Xenobiotic compounds are produced in high amounts by many different sources and can be degraded by different microbial species in different environments. However, they often accumulate, thus producing toxic effects in living organisms. Fungi represent the most abundant biomass in soils. Unique features of fungi include the capability to disperse hyphae through soil to support the growth of other microorganisms, a resistance to high concentrations of pollutants, and the capacity to remove pollutants by physical adsorption and/or intra- and extracellular enzymatic mechanisms.
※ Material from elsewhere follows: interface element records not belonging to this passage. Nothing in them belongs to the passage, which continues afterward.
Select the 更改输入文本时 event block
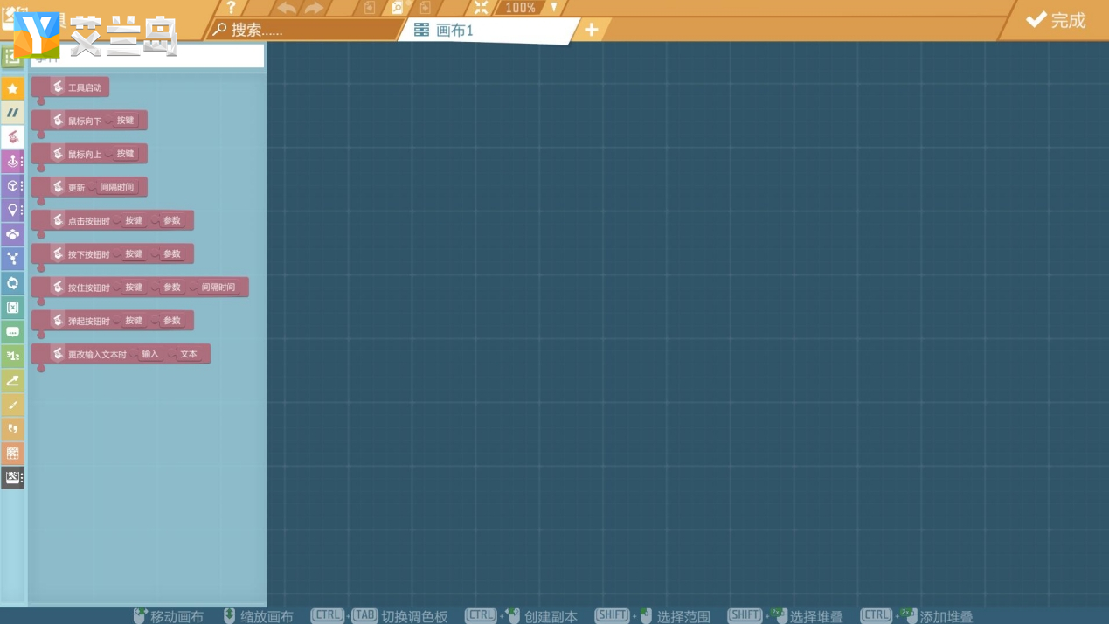The image size is (1109, 624). point(121,354)
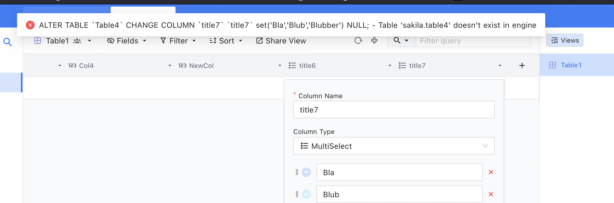Expand the title7 column header arrow
Image resolution: width=614 pixels, height=203 pixels.
(500, 65)
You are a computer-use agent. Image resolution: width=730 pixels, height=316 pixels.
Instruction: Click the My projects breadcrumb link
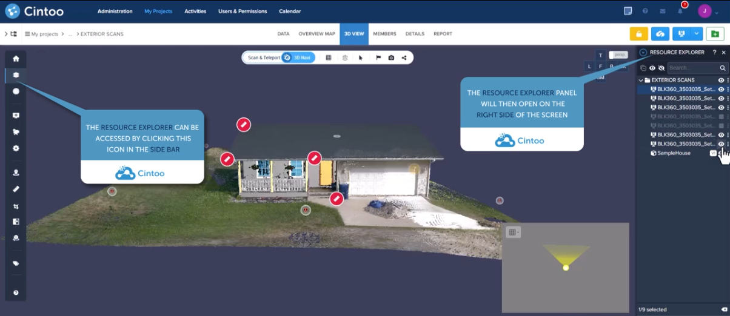click(44, 34)
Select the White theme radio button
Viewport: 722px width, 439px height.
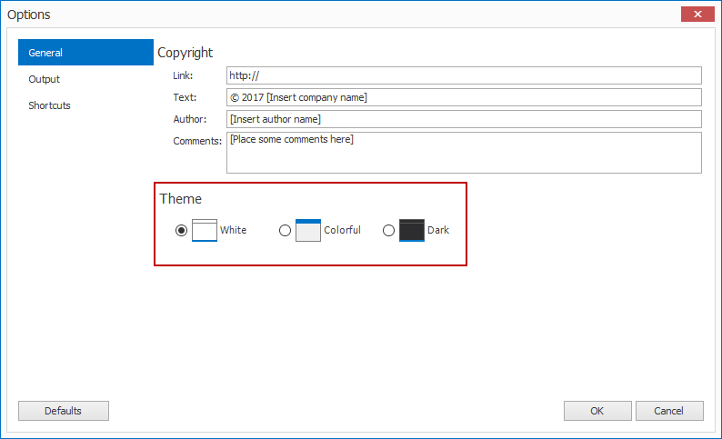click(x=182, y=230)
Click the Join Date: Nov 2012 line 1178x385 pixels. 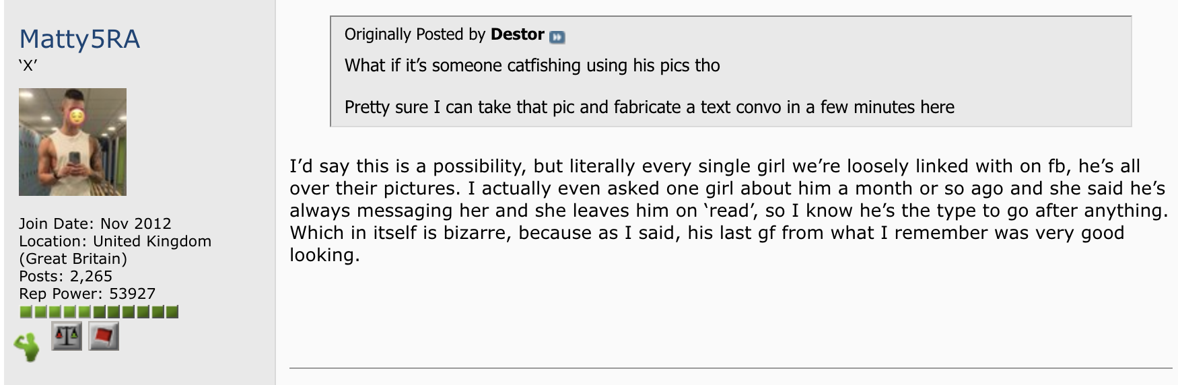(x=95, y=223)
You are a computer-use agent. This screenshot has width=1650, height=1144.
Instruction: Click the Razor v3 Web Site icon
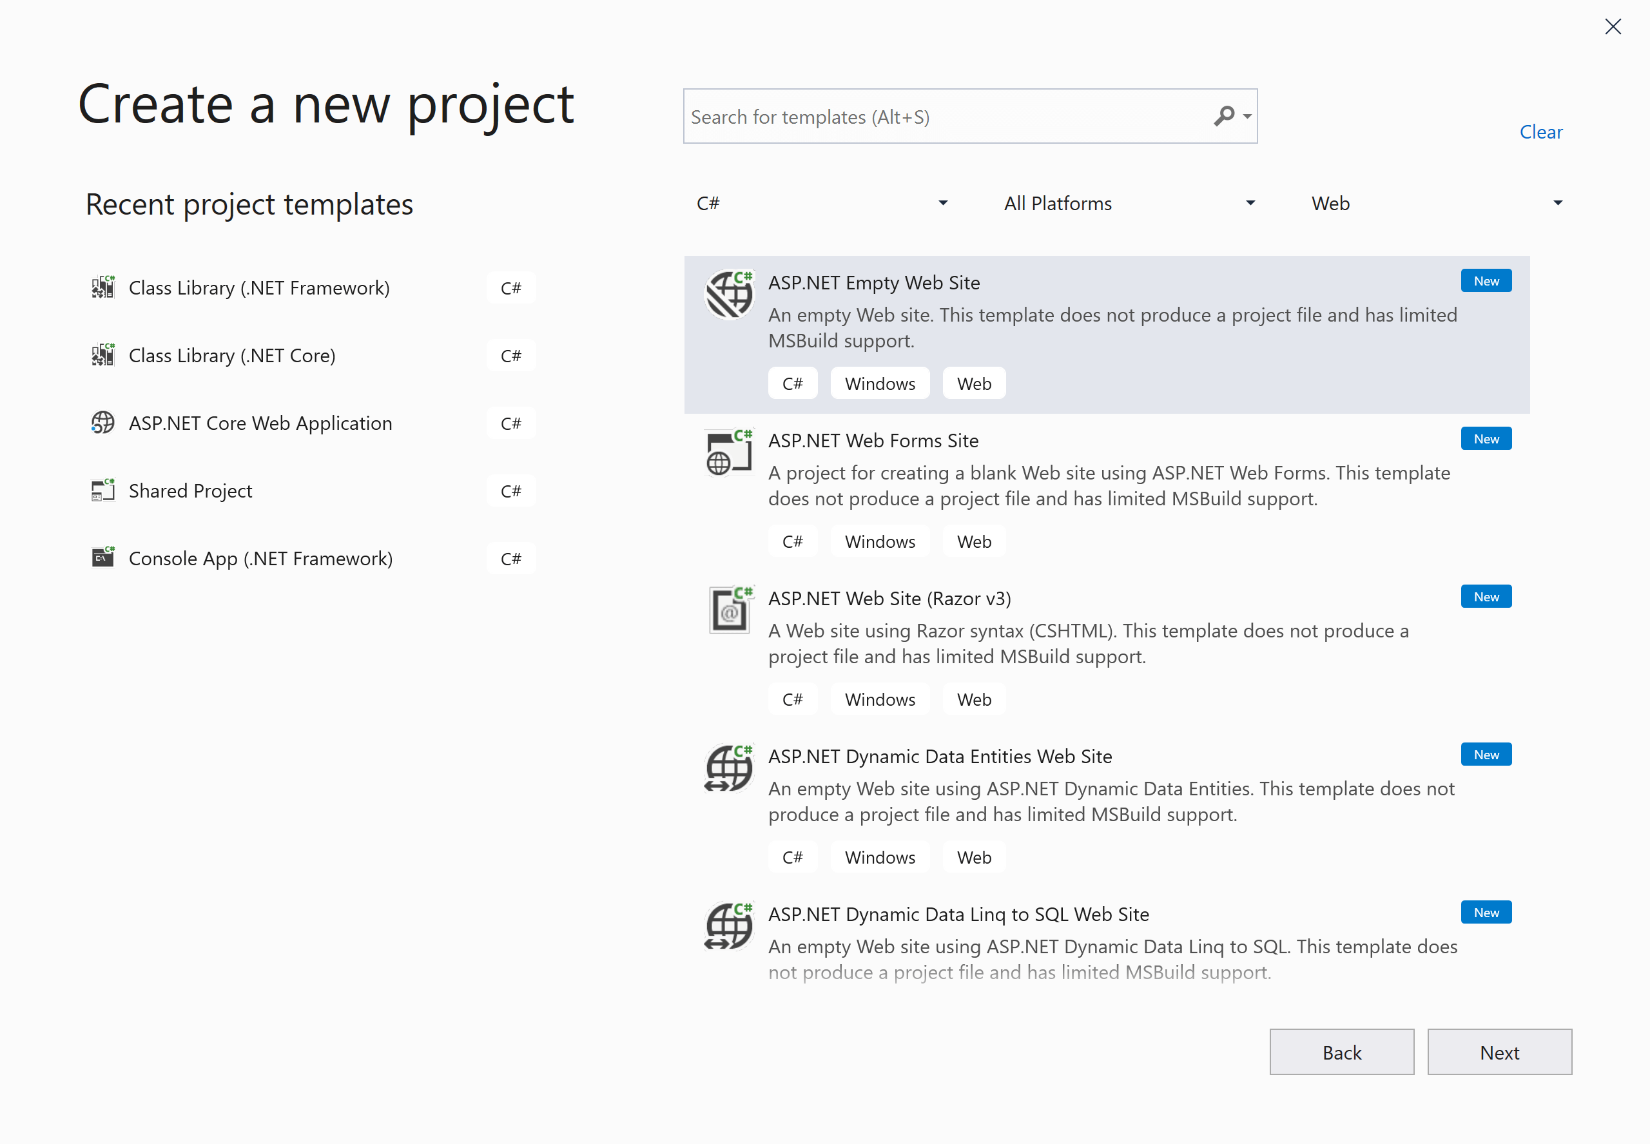(x=729, y=611)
These characteristics serve to make fungi promising microorganisms for in situ and ex situ bioremediation of xenobiotic compounds. The latest advances in genetic engineering by the use of CRISPR/Cas9 technology based on the expression of Cas9 endonuclease and the design of guide RNA molecules allow the editing of specific regions of the receptor genome. In the context of bioremediation, by applying novel genetic engineering techniques, CRISPR/Cas9 could represent a powerful tool for the modification and advancement of xenobiotic metabolism in fungi. This opens a hitherto largely unexploited technology for biological treatment of xenobiotic compounds.

Keywords

CRIPR-Cas9 Gene editing Xenobiotic compounds Filamentous fungi P450 

Notes

Acknowledgment

HPS acknowledges the Fulbright Program (PS00247479) for the Open Study/Research Grant. RNP was funded by Ramón y Cajal program (RYC-2011-08653). EA gratefully thanks the Ministry of Economy and Competitiveness (MINECO) and FEDER funds for co-funding the Ramón y Cajal contract (RYC-2013-12481).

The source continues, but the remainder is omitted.